• _WORK TO BE COMPLETED_: Print the records again without changes, starting at the line containing "Click the globe" and ending after the line containing "point(740,57)".
-- start of RECORD EXTRACTS --
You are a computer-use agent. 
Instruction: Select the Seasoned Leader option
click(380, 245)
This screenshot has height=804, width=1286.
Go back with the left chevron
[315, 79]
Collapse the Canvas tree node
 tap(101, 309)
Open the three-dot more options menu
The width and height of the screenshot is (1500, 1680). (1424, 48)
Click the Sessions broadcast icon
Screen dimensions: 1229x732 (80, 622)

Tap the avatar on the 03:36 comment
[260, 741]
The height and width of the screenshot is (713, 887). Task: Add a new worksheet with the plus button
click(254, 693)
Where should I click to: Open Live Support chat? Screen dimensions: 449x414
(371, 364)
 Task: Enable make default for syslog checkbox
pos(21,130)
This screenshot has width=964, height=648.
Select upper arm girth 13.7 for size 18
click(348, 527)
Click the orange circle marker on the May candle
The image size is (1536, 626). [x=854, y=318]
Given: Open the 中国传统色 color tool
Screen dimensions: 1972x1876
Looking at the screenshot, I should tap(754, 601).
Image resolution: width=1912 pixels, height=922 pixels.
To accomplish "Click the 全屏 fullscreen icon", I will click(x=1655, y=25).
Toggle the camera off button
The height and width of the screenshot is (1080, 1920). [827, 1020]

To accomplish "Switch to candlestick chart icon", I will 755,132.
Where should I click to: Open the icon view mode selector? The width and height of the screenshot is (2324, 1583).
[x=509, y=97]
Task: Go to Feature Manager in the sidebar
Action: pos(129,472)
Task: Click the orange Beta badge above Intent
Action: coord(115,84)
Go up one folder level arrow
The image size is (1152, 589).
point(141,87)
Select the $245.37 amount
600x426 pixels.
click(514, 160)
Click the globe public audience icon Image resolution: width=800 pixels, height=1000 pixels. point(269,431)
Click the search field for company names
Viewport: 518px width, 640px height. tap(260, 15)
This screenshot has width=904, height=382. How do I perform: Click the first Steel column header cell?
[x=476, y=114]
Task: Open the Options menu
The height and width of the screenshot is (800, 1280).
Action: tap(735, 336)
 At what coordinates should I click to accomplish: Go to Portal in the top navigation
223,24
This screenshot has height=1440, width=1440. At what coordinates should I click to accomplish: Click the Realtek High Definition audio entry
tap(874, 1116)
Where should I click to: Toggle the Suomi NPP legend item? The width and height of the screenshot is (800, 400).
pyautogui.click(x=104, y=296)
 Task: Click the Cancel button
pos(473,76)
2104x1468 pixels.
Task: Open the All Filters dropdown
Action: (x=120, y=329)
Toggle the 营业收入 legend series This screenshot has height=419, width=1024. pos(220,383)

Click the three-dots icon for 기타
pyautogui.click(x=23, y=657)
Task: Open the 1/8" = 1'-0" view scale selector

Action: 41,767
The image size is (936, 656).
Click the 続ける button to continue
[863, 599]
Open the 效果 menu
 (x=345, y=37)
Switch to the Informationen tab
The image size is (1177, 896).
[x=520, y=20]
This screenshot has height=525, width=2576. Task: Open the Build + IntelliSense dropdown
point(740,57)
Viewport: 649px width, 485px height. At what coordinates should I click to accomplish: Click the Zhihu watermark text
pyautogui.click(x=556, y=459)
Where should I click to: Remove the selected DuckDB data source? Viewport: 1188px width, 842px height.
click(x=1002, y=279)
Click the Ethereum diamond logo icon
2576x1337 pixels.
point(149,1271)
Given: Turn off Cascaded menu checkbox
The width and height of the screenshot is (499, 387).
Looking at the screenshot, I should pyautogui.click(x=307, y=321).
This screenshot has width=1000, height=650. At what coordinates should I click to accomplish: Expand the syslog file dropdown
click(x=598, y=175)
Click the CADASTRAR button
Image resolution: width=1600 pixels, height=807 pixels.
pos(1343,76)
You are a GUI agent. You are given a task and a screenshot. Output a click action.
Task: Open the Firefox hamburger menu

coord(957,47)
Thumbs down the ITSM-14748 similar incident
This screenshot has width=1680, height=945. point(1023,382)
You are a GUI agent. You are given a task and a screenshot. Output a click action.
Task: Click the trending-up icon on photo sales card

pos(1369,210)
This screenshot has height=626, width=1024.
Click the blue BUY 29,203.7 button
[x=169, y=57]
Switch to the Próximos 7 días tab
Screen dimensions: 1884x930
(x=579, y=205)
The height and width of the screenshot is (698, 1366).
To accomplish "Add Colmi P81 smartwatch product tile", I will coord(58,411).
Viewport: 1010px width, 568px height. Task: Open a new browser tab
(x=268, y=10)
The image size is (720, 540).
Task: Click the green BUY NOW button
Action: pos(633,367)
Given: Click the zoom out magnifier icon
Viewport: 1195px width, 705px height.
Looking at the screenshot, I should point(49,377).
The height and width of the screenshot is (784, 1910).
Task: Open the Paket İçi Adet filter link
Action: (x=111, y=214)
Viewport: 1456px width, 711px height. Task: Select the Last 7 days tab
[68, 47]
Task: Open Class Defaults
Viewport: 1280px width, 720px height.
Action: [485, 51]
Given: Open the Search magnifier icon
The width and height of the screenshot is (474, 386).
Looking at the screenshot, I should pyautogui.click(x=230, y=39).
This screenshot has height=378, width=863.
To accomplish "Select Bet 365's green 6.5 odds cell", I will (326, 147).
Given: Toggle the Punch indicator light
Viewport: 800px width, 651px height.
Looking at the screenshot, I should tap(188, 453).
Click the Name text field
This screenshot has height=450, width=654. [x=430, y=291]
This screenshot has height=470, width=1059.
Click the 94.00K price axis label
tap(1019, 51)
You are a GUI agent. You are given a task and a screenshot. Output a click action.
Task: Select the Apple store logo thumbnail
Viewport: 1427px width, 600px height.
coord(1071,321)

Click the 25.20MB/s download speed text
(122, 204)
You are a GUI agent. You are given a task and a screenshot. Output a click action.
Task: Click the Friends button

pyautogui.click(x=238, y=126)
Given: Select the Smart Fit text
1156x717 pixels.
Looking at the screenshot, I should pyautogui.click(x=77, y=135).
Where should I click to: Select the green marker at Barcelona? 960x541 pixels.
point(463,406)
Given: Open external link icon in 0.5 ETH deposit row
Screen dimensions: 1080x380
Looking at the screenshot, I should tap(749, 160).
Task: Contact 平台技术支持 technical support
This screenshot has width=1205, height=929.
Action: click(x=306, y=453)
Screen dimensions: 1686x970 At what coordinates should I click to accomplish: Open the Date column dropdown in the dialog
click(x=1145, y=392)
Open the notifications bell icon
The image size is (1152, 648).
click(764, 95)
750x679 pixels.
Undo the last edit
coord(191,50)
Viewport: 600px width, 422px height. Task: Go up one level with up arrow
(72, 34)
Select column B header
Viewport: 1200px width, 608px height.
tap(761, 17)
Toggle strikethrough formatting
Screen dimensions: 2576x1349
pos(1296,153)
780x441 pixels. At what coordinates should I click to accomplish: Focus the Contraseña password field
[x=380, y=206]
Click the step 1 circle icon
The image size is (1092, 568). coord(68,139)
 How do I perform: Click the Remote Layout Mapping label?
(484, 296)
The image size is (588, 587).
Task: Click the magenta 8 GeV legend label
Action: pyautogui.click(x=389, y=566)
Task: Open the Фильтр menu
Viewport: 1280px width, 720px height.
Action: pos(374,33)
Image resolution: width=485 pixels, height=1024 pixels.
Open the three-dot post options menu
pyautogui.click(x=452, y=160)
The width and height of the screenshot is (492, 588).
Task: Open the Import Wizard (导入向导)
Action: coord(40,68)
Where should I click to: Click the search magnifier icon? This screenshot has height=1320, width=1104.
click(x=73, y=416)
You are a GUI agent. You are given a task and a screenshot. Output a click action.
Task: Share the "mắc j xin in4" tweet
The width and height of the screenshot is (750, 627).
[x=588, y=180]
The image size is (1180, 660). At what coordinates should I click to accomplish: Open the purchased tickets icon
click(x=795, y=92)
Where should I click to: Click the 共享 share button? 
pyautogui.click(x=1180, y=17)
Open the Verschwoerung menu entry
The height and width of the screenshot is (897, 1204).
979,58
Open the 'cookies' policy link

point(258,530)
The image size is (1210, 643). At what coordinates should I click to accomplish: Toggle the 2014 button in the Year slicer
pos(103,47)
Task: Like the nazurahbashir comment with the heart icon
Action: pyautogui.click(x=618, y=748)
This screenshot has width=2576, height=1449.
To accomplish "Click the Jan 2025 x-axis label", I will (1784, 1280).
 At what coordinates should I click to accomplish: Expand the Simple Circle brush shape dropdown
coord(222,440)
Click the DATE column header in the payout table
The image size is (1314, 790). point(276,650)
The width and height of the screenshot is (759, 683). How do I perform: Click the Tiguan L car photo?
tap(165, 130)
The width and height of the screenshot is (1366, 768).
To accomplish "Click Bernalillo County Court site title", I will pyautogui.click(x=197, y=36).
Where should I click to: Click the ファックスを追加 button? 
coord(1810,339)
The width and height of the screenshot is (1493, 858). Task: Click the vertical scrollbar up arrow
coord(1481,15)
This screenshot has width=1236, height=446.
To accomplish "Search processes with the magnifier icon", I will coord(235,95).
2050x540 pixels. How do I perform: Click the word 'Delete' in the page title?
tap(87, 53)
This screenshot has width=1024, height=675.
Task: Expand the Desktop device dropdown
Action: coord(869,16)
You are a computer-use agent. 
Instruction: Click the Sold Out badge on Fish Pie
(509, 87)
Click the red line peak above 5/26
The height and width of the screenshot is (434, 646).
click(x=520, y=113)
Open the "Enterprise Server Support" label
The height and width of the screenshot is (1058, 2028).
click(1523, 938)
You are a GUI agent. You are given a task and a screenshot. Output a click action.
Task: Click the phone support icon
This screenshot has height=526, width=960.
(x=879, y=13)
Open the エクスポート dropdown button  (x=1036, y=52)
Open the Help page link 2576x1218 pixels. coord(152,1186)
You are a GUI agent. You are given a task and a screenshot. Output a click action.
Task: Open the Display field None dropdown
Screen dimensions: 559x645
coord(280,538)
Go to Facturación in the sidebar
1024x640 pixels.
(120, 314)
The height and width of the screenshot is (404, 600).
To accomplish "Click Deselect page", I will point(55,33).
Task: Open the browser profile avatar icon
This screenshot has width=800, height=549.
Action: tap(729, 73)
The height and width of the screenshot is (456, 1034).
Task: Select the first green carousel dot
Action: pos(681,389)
-- end of RECORD EXTRACTS --
• _RESPONSE_:
Click the globe public audience icon Image resolution: width=800 pixels, height=1000 pixels. point(269,431)
Click the search field for company names
Viewport: 518px width, 640px height. tap(260, 15)
This screenshot has width=904, height=382. How do I perform: Click the first Steel column header cell?
[x=476, y=114]
Task: Open the Options menu
The height and width of the screenshot is (800, 1280).
Action: tap(735, 336)
 At what coordinates should I click to accomplish: Go to Portal in the top navigation
223,24
This screenshot has height=1440, width=1440. At what coordinates should I click to accomplish: Click the Realtek High Definition audio entry
tap(874, 1116)
Where should I click to: Toggle the Suomi NPP legend item? The width and height of the screenshot is (800, 400).
pyautogui.click(x=104, y=296)
 Task: Click the Cancel button
pos(473,76)
2104x1468 pixels.
Task: Open the All Filters dropdown
Action: (x=120, y=329)
Toggle the 营业收入 legend series This screenshot has height=419, width=1024. pos(220,383)

Click the three-dots icon for 기타
pyautogui.click(x=23, y=657)
Task: Open the 1/8" = 1'-0" view scale selector

Action: 41,767
The image size is (936, 656).
Click the 続ける button to continue
[863, 599]
Open the 效果 menu
 (x=345, y=37)
Switch to the Informationen tab
The image size is (1177, 896).
[x=520, y=20]
This screenshot has height=525, width=2576. Task: Open the Build + IntelliSense dropdown
point(740,57)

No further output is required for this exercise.